More restrictive easements may hasten N.J. Shore dune agreements
Gov. Chris Christie has made it clear that wants a coastal protection system built along the entire Jersey Shore. But some beachfront property owners are still reluctant to grant easements for the projects.
Brick Township Mayor Steve Acropolis says more people are likely to sign the easements that now specify they're just for beach protection projects.
"So for the 50-year easement that you have, it's just for this project. People are concerned that, let's say 10 years from now, 20 years from now, it's a different governor, a different mayor, well now the town wants to put a boardwalk in, well you have an easement we can do that," Acropolis said. "That's been taken out of the easement."

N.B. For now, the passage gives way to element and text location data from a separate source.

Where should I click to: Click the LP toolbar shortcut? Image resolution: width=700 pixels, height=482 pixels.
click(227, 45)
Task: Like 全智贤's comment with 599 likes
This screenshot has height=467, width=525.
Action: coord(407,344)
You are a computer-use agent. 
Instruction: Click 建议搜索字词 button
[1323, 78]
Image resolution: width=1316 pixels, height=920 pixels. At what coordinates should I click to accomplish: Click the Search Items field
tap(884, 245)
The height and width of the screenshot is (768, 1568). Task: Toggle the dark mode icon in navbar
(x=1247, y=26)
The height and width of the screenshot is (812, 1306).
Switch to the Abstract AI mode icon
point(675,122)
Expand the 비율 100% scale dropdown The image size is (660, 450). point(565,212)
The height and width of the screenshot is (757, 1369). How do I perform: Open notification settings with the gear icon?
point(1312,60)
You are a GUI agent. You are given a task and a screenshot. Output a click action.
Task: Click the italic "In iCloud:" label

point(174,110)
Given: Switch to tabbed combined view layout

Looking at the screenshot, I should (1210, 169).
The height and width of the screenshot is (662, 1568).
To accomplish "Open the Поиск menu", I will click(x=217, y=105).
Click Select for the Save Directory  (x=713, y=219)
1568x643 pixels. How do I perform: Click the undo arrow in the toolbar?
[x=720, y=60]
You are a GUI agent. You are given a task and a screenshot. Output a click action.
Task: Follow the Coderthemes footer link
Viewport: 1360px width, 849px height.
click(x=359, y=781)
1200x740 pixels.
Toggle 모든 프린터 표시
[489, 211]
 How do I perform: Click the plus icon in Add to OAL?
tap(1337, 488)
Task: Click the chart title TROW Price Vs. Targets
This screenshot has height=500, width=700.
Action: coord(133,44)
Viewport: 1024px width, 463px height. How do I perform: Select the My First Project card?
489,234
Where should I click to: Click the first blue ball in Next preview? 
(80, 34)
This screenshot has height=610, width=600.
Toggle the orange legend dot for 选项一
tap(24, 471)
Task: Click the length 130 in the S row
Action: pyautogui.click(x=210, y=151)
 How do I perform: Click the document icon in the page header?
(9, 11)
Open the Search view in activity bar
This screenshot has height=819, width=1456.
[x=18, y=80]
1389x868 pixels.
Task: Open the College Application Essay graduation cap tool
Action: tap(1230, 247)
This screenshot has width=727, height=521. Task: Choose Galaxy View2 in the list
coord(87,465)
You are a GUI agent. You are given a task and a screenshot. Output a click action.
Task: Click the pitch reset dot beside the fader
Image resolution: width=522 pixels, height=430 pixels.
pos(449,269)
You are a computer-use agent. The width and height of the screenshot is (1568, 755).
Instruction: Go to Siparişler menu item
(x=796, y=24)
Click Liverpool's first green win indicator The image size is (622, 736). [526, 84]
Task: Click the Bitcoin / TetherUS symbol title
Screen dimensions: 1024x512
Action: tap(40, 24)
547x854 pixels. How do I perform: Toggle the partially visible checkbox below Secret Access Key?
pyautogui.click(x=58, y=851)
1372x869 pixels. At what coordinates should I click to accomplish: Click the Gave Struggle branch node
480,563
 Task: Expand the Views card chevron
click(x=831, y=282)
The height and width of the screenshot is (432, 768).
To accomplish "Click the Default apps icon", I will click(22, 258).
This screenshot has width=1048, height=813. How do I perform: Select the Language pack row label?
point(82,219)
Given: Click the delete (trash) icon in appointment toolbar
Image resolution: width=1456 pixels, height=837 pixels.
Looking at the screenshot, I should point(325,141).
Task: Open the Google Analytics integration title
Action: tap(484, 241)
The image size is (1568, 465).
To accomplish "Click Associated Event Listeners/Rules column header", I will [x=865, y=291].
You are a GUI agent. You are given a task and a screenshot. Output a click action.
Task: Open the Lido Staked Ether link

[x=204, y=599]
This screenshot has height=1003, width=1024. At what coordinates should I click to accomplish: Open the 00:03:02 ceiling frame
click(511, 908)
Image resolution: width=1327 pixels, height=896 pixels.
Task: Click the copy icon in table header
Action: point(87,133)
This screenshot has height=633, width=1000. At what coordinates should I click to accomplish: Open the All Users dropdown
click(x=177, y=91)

Acropolis says the biggest impediment to getting people to sign the easements centers on just where the Army Corps of Engineers is going to put the dune line.
Once that's clarified, he said he expects more homeowners will give their approval.
Of the 150 easements needed in Brick to allow the shore restoration, only about half have been signed.
Mantoloking Mayor George Nebel also is urging homeowners to sign easements allowing for the shore protection projects.
"We tried to get the beach renourished here in 2007. We had a major campaign. We had over half the oceanfront owners signing easements, not near enough," he said. "Had we done it then, we wouldn't have this situation now ... Sandy proved that we must replenish the beach."
Nebel says only 13 of the 128 owners of oceanfront property in Mantoloking have not granted easements, and he's hoping the holdouts will come around in the next few weeks.
Christie has vowed the Shore protection work will proceed with, or without, the homeowners' approval.